Hmm.  I'm not sure about this.  The commit message makes a case for
why the unaligned handling isn't necessary, but not a case for why
it's bad.  Even if handling an unaligned tree isn't a common case,
isn't it better to be able to than not?

I gather from the previous discussion that there's a significant
performance impact, but that rationale needs to go into the commit
message for posterity.

[snip]
> diff --git a/libfdt/libfdt.h b/libfdt/libfdt.h
> index fc4c4962a01c..d4ebe915cf46 100644
> --- a/libfdt/libfdt.h
> +++ b/libfdt/libfdt.h
> @@ -117,23 +117,6 @@ static inline void *fdt_offset_ptr_w(void *fdt, int offset, int checklen)

■ ■ ■ ■ ■

_What to do_
**A)** In the patch review, which rationale does the reviewer say belongs in the commit message?
**B)** Write the next part of the patch review, starting after its last line.
The material after this comes from a separate source.

_Data provided_

■ ■ ■ ■ ■

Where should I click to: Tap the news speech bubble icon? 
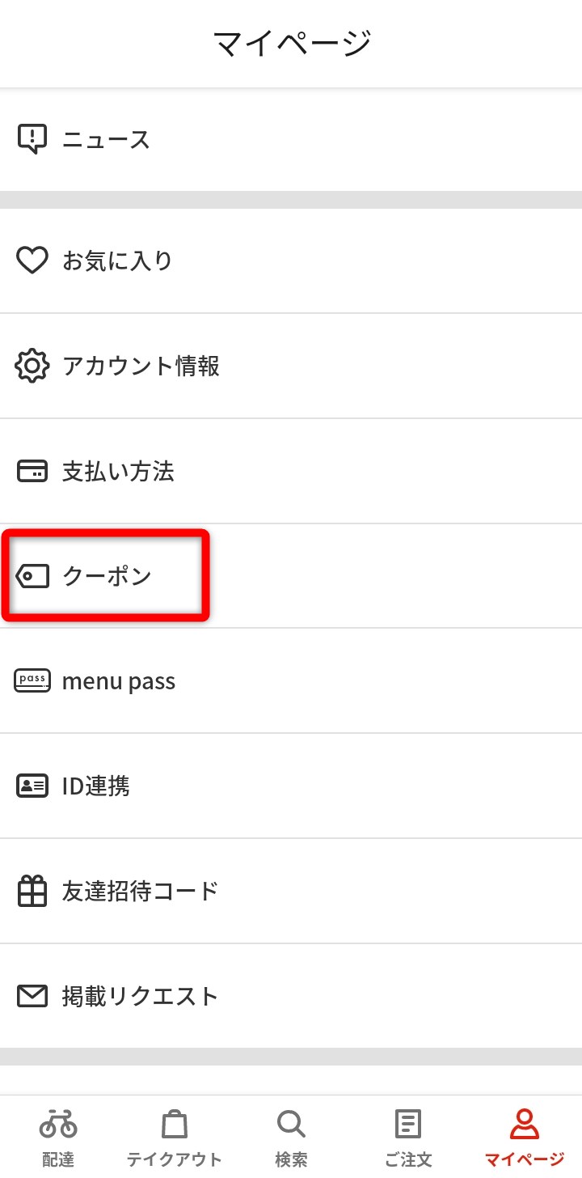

■ ■ ■ ■ ■

_In response_
**A)** That there is a significant performance impact.

**B)**
>  
>  uint32_t fdt_next_tag(const void *fdt, int offset, int *nextoffset);
>  
> -/*
> - * Alignment helpers:
> - *     These helpers access words from a device tree blob.  They're
> - *     built to work even with unaligned pointers on platforms (ike
> - *     ARM) that don't like unaligned loads and stores
> - */
> -
> -static inline uint32_t fdt32_ld(const fdt32_t *p)
> -{
> -	const uint8_t *bp = (const uint8_t *)p;
> -
> -	return ((uint32_t)bp[0] << 24)
> -		| ((uint32_t)bp[1] << 16)
> -		| ((uint32_t)bp[2] << 8)
> -		| bp[3];
> -}

In particular, I definitely think removing the helpers entirely is a
no go.  They're now part of the published interface of the library.
Even if they're not used for reading the internal tags, they can be
used to load integers from within particular properties.  Those are
frequently unaligned, since properties generally have packed
representations.

How much of the performance loss would we get back if we put an actual
conditional on an aligned address in the helpers?

-- 
David Gibson			| I'll have my music baroque, and my code
david AT gibson.dropbear.id.au	| minimalist, thank you.  NOT _the_ _other_
				| _way_ _around_!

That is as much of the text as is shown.